Première maquette du NGF présentée au salon du Bourget (

Première maquette du NGF présentée au salon du Bourget (© DASSAULT AVIATION - C. COSMAO)

 

D’où aussi le gabarit envisagé actuellement et la proposition d’équiper la plateforme de deux catapultes électromagnétiques de 90 mètres, qui laissent suffisamment de marge pour mettre en œuvre des avions très lourds. Sachant que l’objectif est, comme pour le Charles de Gaulle, de concevoir un nouveau porte-avions capable d’embarquer une quarantaine d’aéronefs, dont une trentaine de NGF, deux à trois avions radar de type Hawkeye, des hélicoptères et des drones. A ce titre, il n’y a d’ailleurs plus actuellement d’avancée quant au développement d’un drone de combat aérien (UCAV) pouvant être mis en œuvre depuis la terre ou des porte-avions. Il était prévu dans les prémices du SCAF, sur lequel la France avait d’abord entrepris de travailler avec le Royaume-Uni. Mais en marge du Brexit ce projet a été stoppé, Paris se tournant alors vers Berlin pour poursuivre le développement d’un système aérien futur sans que le programme comprenne pour le moment d’UCAV.
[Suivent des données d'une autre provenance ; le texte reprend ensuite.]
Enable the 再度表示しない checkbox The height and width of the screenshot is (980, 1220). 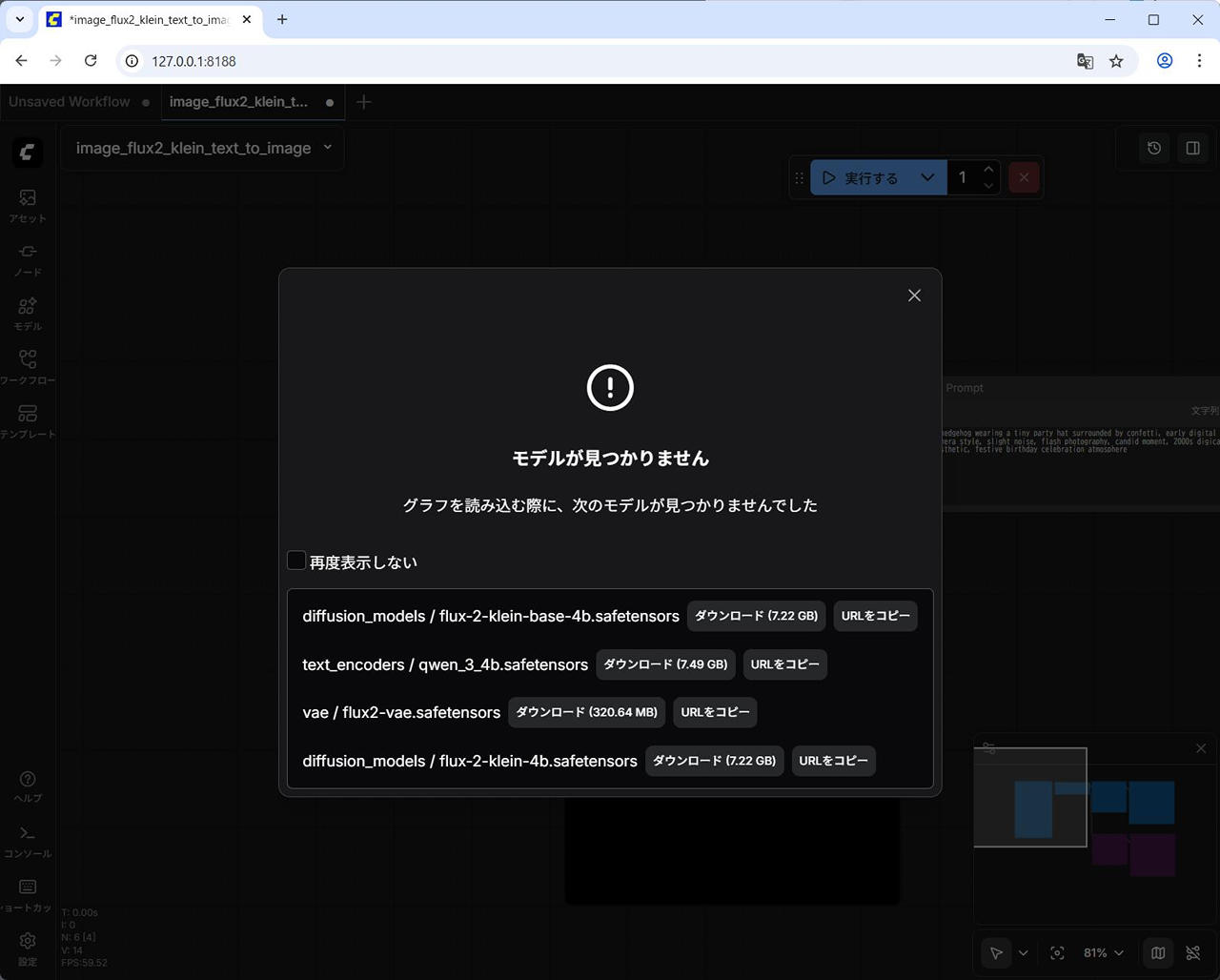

Sur le plan financier, selon l’option retenue pour la propulsion, classique ou nucléaire, le coût serait pour le moment situé entre 4 et 6 milliards d’euros pour le premier bâtiment, frais de développement inclus mais seulement pour la partie industrielle. Il faudrait y ajouter les coûts étatiques (DGA, CEA...). Un montant que le ministère des Armées ne sera peut-être pas prêt à accepter en l'état, avec par conséquent une possible prolongation des discussions. La construction d’une seconde unité serait évidemment moins coûteuse puisque le coût de conception serait à retrancher tout en pouvant bénéficier d’un certain effet de série.

Pour ce qui est enfin du calendrier, l’objectif est toujours que le PANG succède au Charles de Gaulle lorsque celui-ci atteindra sa fin de vie, fixée en 2038, une date impérative qui correspond la limite de potentiel de ses cœurs nucléaires après leur dernier rechargement. Pour disposer d’un nouveau porte-avions opérationnel à cette date, le ministère des Armées souhaite que les essais en mer débutent au plus tard en 2036. Et table pour l’heure sur un délai de 10 ans après le début de la construction, qui est donc imaginée vers 2026, soit un ou deux ans après la commande. D’ici celle-ci, de nouvelles études devraient être notifiées aux industriels afin d’approfondir l’option de base que doit choisir cette année le président de la République.

On notera que le calendrier de construction dépendra aussi des capacités des Chantiers de l’Atlantique à réaliser le bâtiment plus vite que ce qu’envisagent aujourd’hui le ministère et Naval Group, qui jouent manifestement la prudence en se calant sur un tempo assez proche de celui du Charles de Gaulle. Or, Saint-Nazaire bénéficie d’un outil industriel autrement plus performant que ce dont disposait Brest. De plus, le constructeur ligérien, contrairement à l’ancien arsenal breton, ne pourra pas étaler au gré des vicissitudes budgétaires la réalisation du bâtiment qui devra s’intégrer dans un carnet de commandes déjà bien rempli de navires civils, en particulier des paquebots géants, et cela pour de nombreuses années. Dans l’estuaire de la Loire, on estimait en tous cas il y a quelques mois que l’assemblage du PANG, c’est-à-dire le montage de la coque, serait tout au plus l’affaire d’une seule année. Il faudra ensuite le temps de l’armement et des essais, période évidemment plus longue, mais il est clair que la coque ne pourra s’éterniser à Saint-Nazaire. En cas de besoin, elle pourrait donc être terminée à Brest.